Der Beobachter fragte sich auch, ob der politische Konfessionalismus trotz des Gewichts der konfessionalistischen Partein und trotz der geltenden Proporzregeln bei der Ämtervergabe noch zukunftsfähig ist. Dieses System erscheint schon deshalb fragwürdig, weil es die Islamisierung des Landes ungerührt vorantreibt. In schiitischen Hochburgen wie Basra hat die Übermacht der beiden großen schiitischen Parteien - der al-Dawa und des Oberstes Rates der Islamischen Revolution (SCIRI) - zu einer Autokratie geführt, die alles abstößt, was nicht "islamisch" - sprich: fundamentalistisch - ist. Universitäten und Ämter werden zu Domänen der frommen Männer beiden Formationen. Armee und Polizei leiden darunter, das in ihren Reihen konfessionelle Konflikte ausgetragen wurden. Andere Volksgruppen fühlen sich angeregt, statt der konfessionellen die ethnische Intoleranz zu pflegen. Als es der Verteidigungsminister in Bagdad vor Tagen wagte, kurdische Offiziere verlegen zu wollen, sprachen kurdische Politiker von einem Putsch - der Minister revidierte daraufhin seinen Entschluss. Dass nichtkonfessionelle Parteien wie die Irakische Nationale Liste des früheren Premiers Iyad al-Alawi oder die Kommunisten (einst eine der stärksten Gruppierungen des Landes) unter diesen Umständen eine inkriminierte Opposition bleiben, kann nicht erstaunen.

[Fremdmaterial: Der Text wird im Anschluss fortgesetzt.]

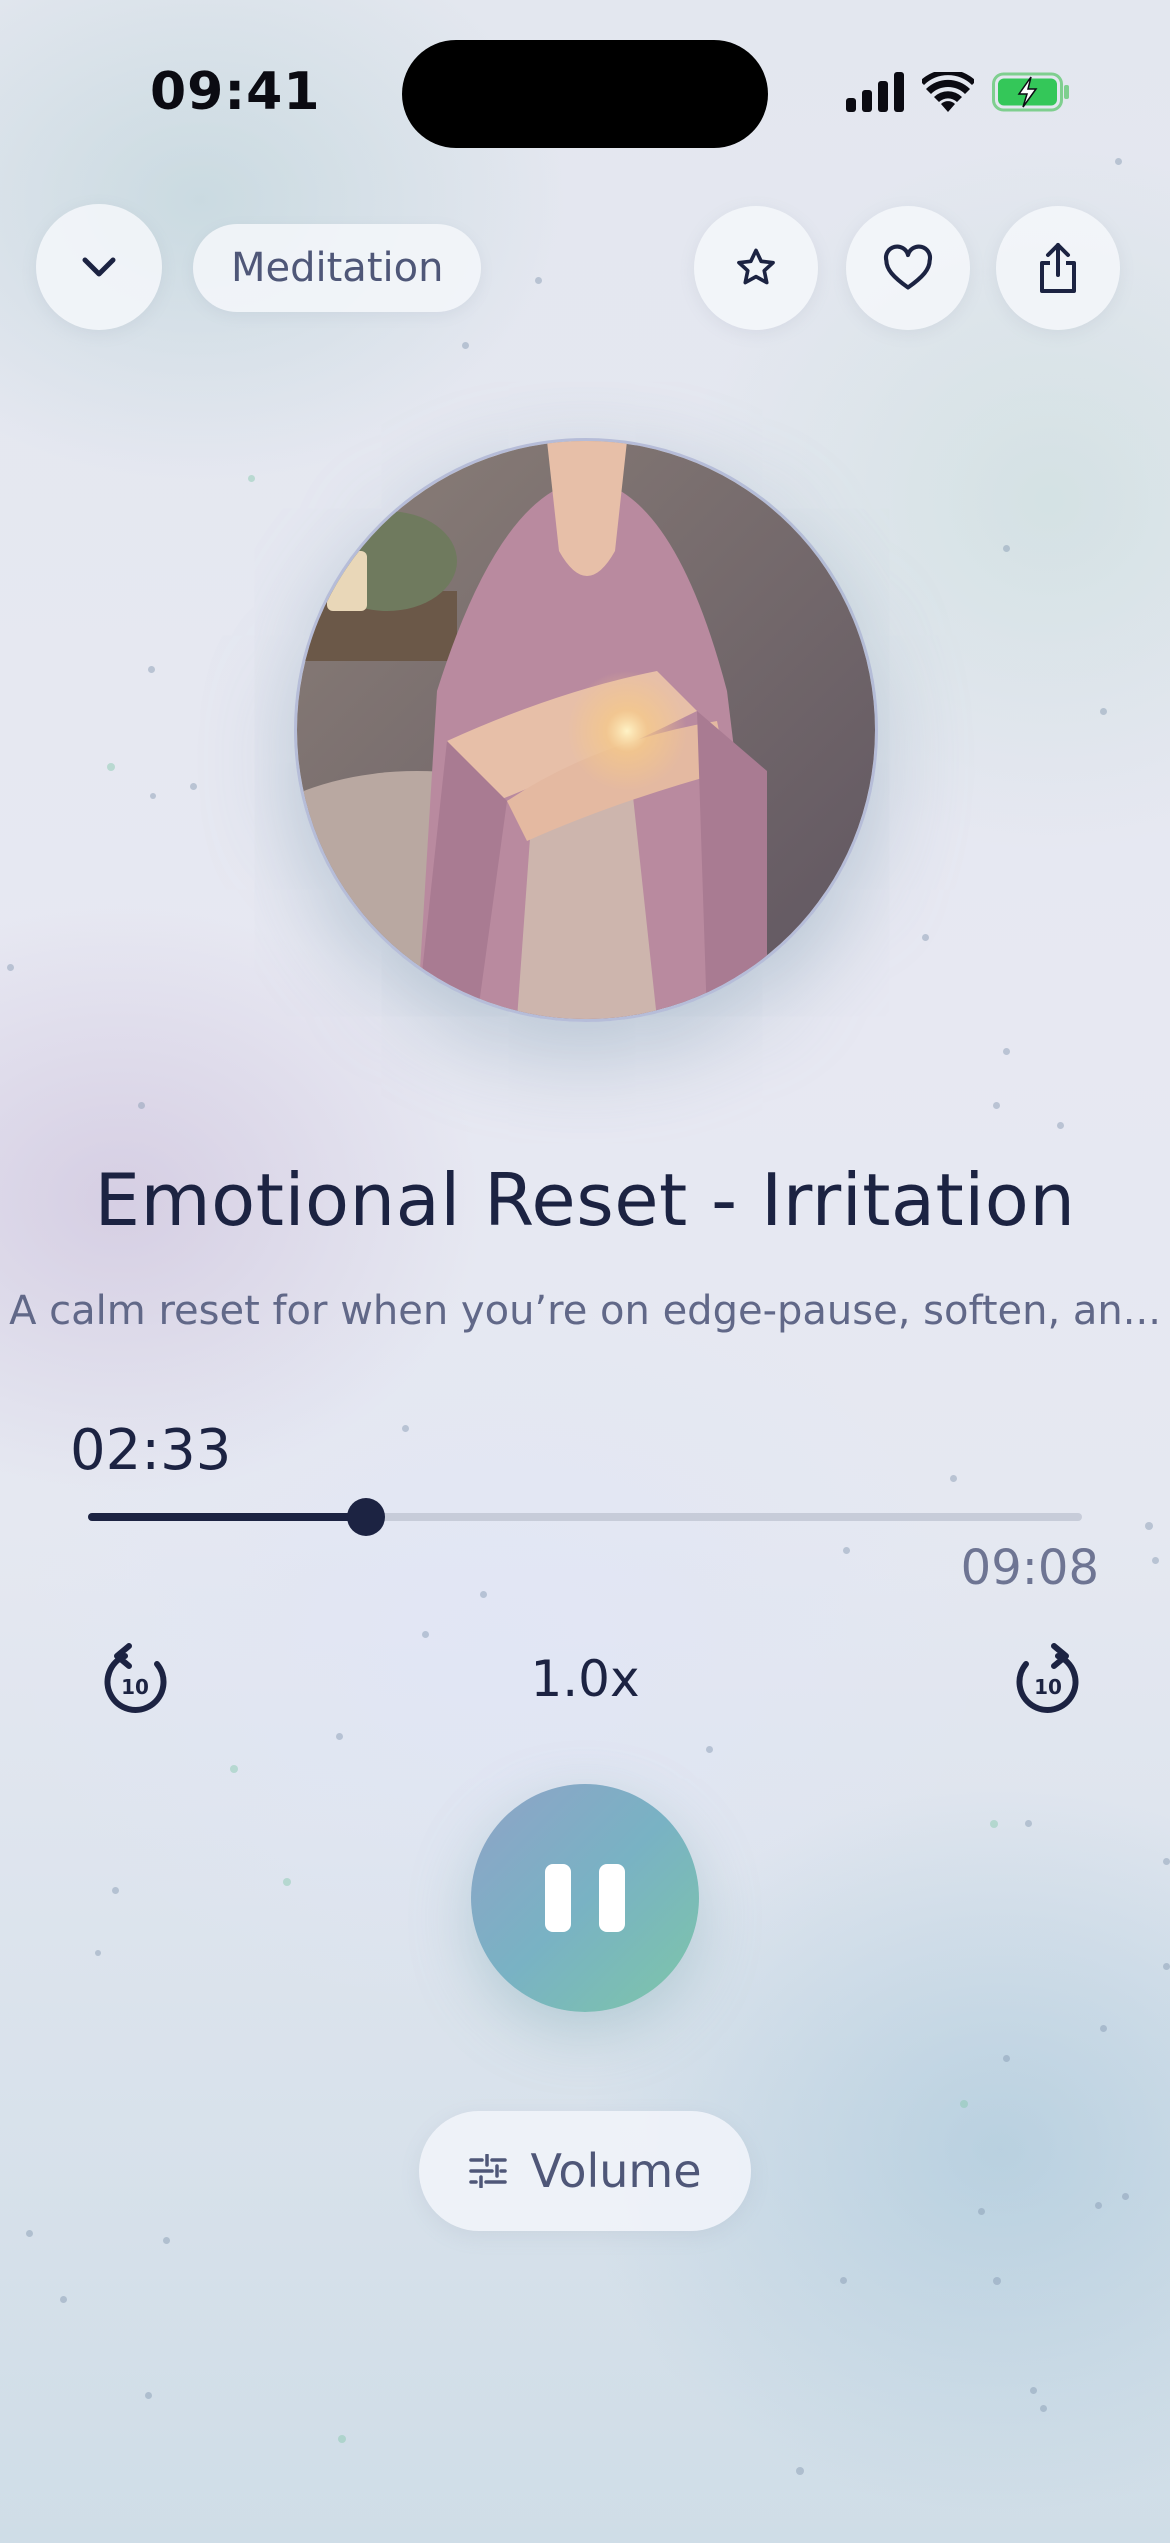 The height and width of the screenshot is (2543, 1170). What do you see at coordinates (585, 1517) in the screenshot?
I see `progress-slider` at bounding box center [585, 1517].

Die großen Blöcke wie die Kurdische Allianz und die Vereinigte Koalition der irakischen Schiiten werden vermutlich auch künftig unter Beteiligung der gemäßigt sunnitischen Irakischen Islamischen Partei die Regierung bilden, aber erst nach zähen Verhandlungen. Die Kooperation zwischen Schiiten und Kurden schien zuletzt höchst fragil. Präsident Jalal Talabani, Führer der Patriotischen Union Kurdistans (PKK) und ein Trapezkünstler der Allianzen, vertrat völlig andere Positionen als der schiitische Premier al-Jaafari.
Drei Fragen werden es sein, die potenzielle Koalitionäre herausfordern: Was geschieht mir den fremden Truppen? Wie kann es mehr Sicherheit geben? Welches sind die nächsten Schritte hin zu einem föderalistischen Staat. Die erste und die zweite Frage hängen entscheidend von einer vorzugsweise "politischen" Integration der Sunniten ab. Sollte dies möglich sein, wird es gelingen, den Einfluss der Nachbarn (vor allem des Iran) und den Spielraum der extremen Islamisten merklich einzudämmen. Der Föderalismus hingegen wird umstritten bleiben. Die Sunniten haben zwar keine Vorbehalte, die kurdische Autonomie anzuerkennen, wie sie seit 1991 existiert, aber sie verweigern einer Föderalisierung der schiitischen Regionen ihr Plazet. Eine föderale Ordnung, wie sie die neue Verfassung quasi dekretiert, ermöglicht eine größere Teilhabe der Regionen an den Gewinnen, die aus der Ausbeutung natürlicher Ressourcen entstehen. Nur wurde in den sunnitischen Gebieten bislang kein Erdöl entdeckt, während in den schiitischen Provinzen die größten Vorkommen des Irak zu finden sind. Insofern könnten die Wahlen der Auftakt zu neuen Verteilungskämpfen gewesen sein, so dass die nationalen Versöhnungsverhandlungen, die im November in Kairo begannen, noch stärker auf die Schicksalsfrage nach der Integrität des Landes fixiert sein werden.
Professor Ferhad Ibrahim lehrt zur Zeit als Gast an der University of Jordan in Amman.